O prefeito de Teresina, Sílvio Mendes (União Brasil), encaminhou na quinta-feira (19) à Câmara Municipal um projeto de lei complementar que estabelece novas regras para o cálculo do IPTU a partir de 2026. A proposta foi alterada após repercussão negativa do aumento do valor do imposto.

A medida altera dispositivos do Código Tributário do Município de Teresina e também da legislação mais recente que atualizou os valores dos imóveis na capital.

Foto: Lucas Dias/ GP1
Sílvio Mendes

Escalonamento e limite de aumento

Um dos principais pontos do projeto é a aplicação gradual dos novos valores da PVG entre 2026 e 2035. No primeiro ano, serão considerados 50% do valor do terreno e 70% da edificação, com progressão ao longo dos anos.

Além disso, o texto cria um limitador anual: o valor do IPTU cobrado não poderá aumentar mais que 25% em relação ao ano anterior.
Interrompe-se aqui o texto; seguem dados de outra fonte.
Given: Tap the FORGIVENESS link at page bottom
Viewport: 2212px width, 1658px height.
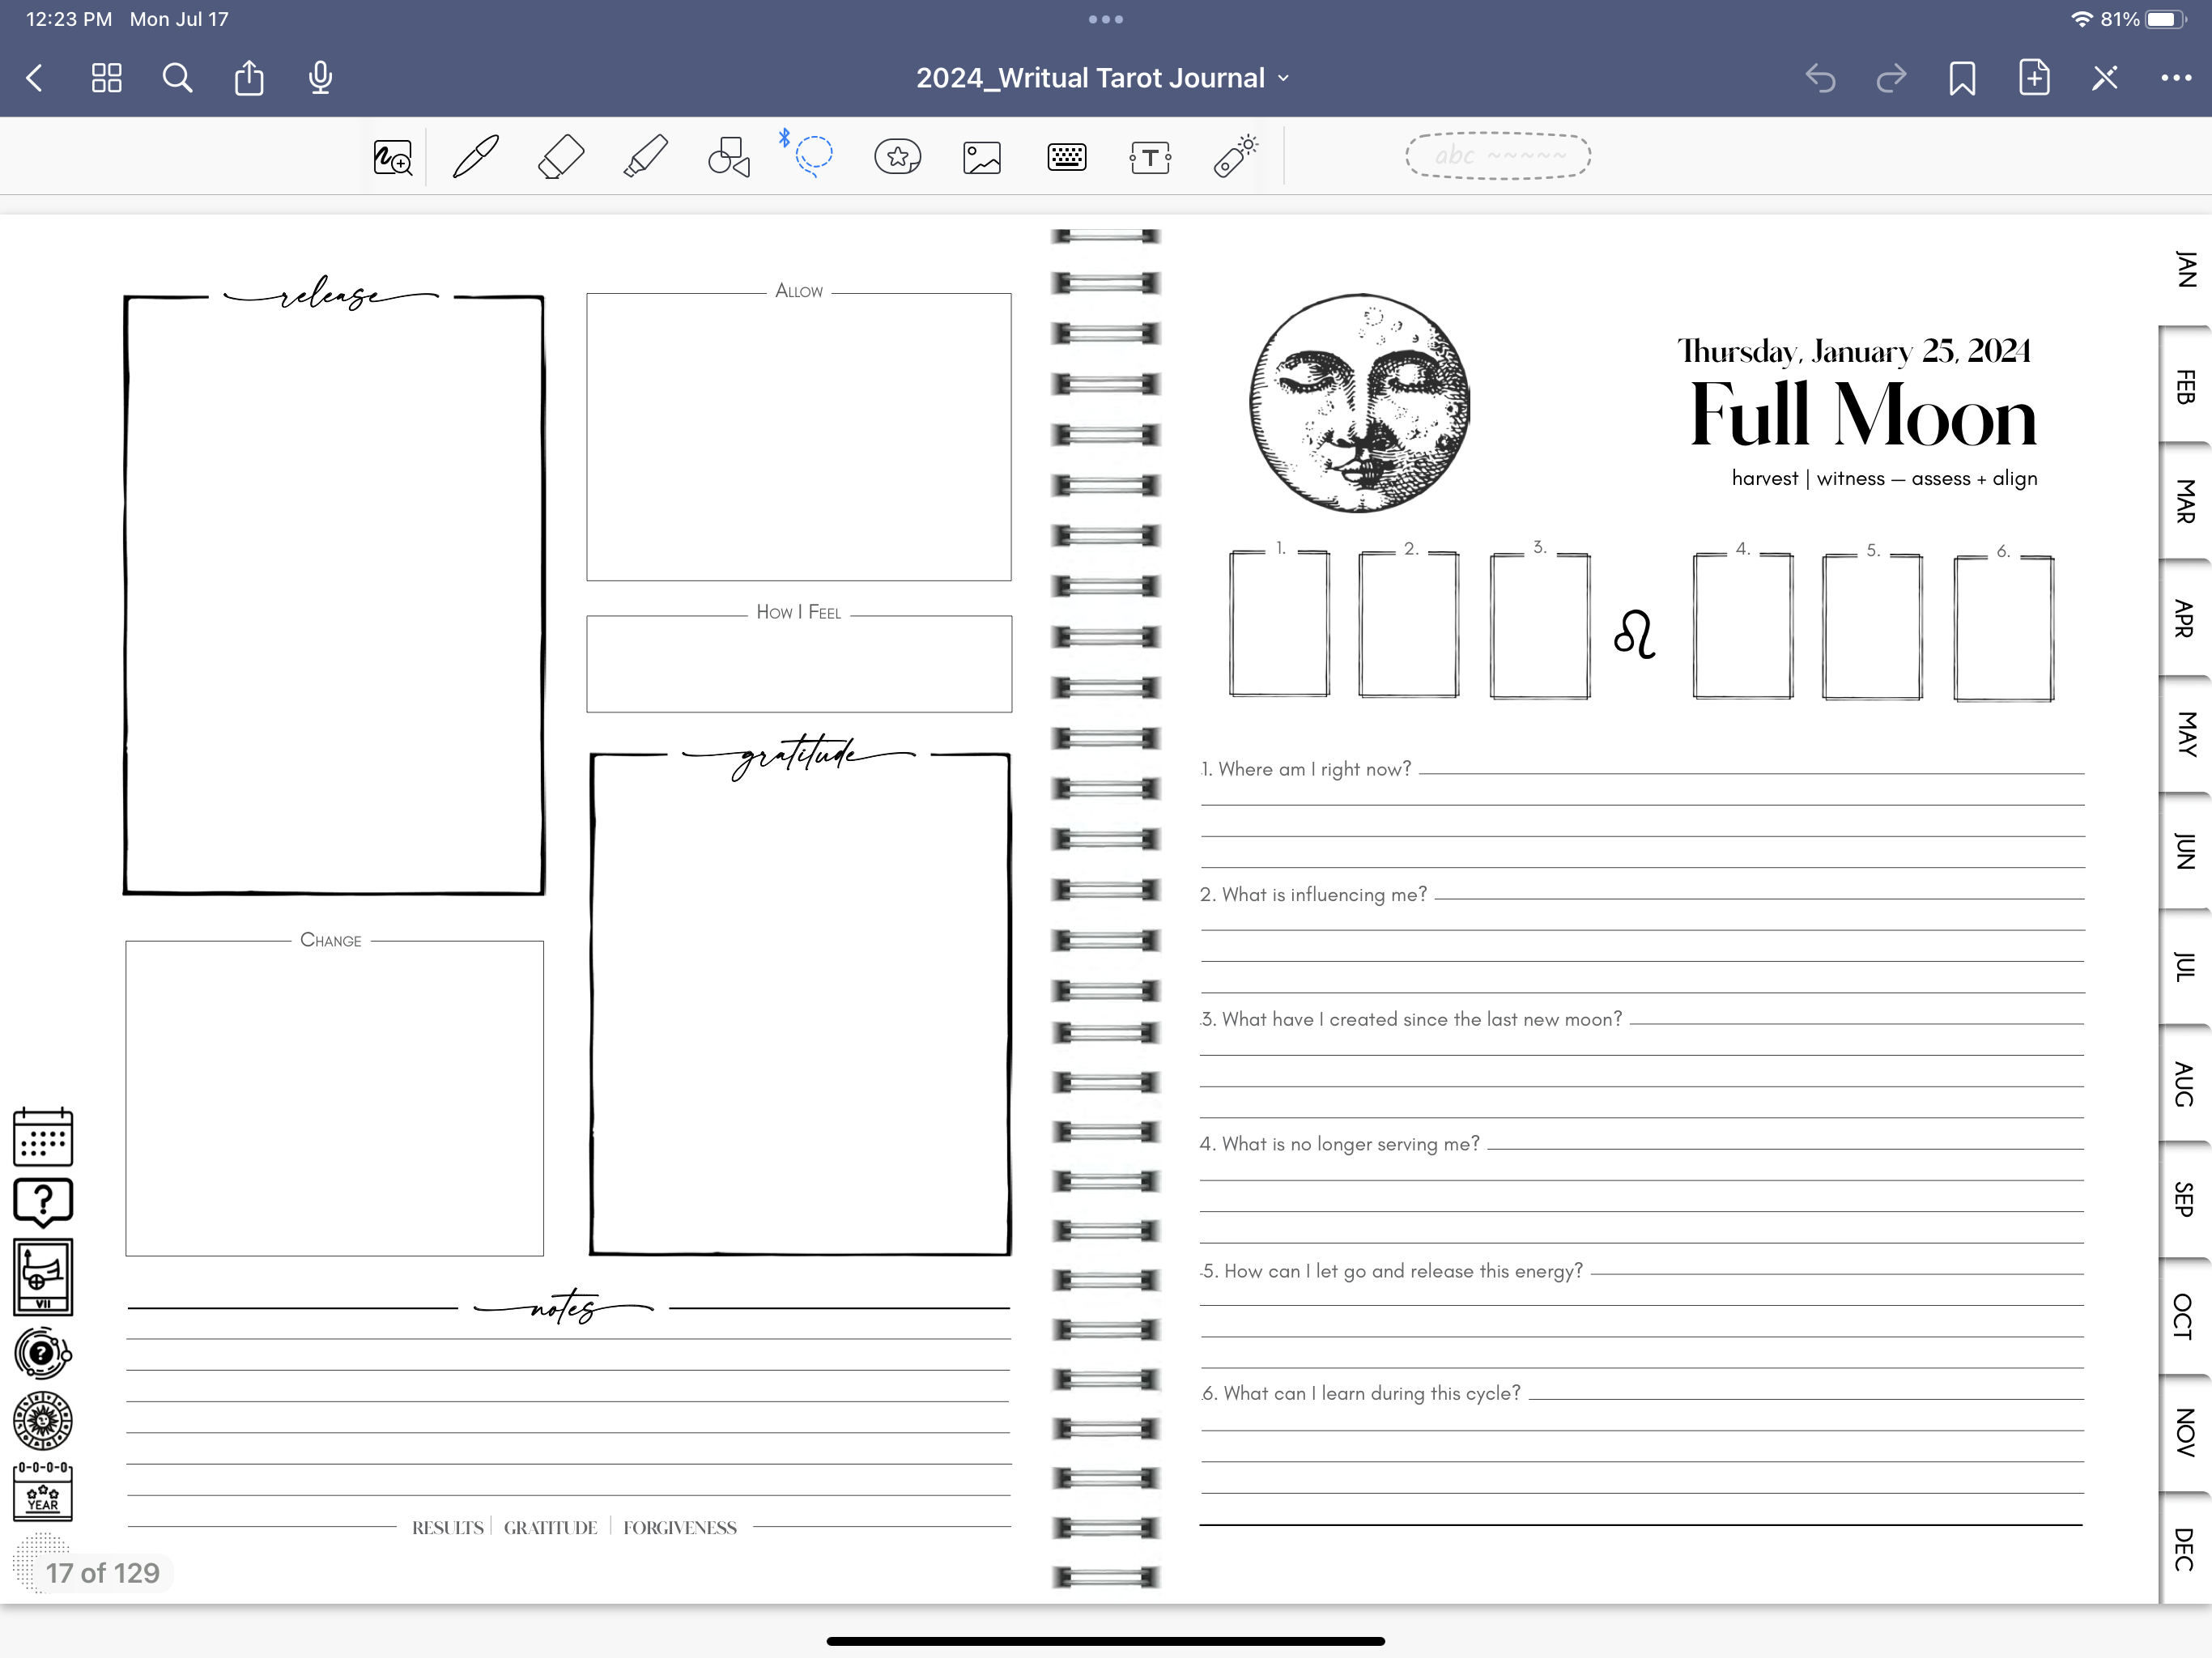Looking at the screenshot, I should click(x=680, y=1528).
Caso o reajuste seja menor, ele será aplicado integralmente.

Isenções e correção monetária

O projeto também mantém as isenções já concedidas no lançamento inicial de 2026, sem cobrança adicional. A partir de 2027, os critérios passam a considerar a atualização monetária e o escalonamento dos valores.

A correção será feita com base no IPCA-E, mas, entre 2027 e 2029, o reajuste combinado com o escalonamento também ficará limitado ao teto de 25%. Após esse período, a atualização seguirá normalmente até 2035.

Sem anúncio no momento

Outro ponto previsto é a atualização do limite de isenção da Taxa de Coleta de Resíduos Domiciliares (TCRD), que passa a ser de R$ 130 mil, alinhando-se ao teto de isenção do IPTU.

Regras para imóveis novos

Imóveis recém-incluídos no cadastro, ou que passaram por desmembramento ou unificação, não terão direito ao limitador de 25% no primeiro lançamento, já que não há valor anterior para comparação.

Impacto financeiro

De acordo com a prefeitura, a adoção das medidas deve reduzir em cerca de R$ 125 milhões o valor total a ser cobrado em 2026, em comparação com o cenário sem as novas regras.

A gestão municipal argumenta que a proposta não configura renúncia de receita, mas sim um ajuste para garantir equilíbrio fiscal e evitar aumento excessivo da carga tributária, o que poderia gerar judicialização e dificultar a arrecadação.

O projeto agora será analisado pelos vereadores da Câmara Municipal de Teresina.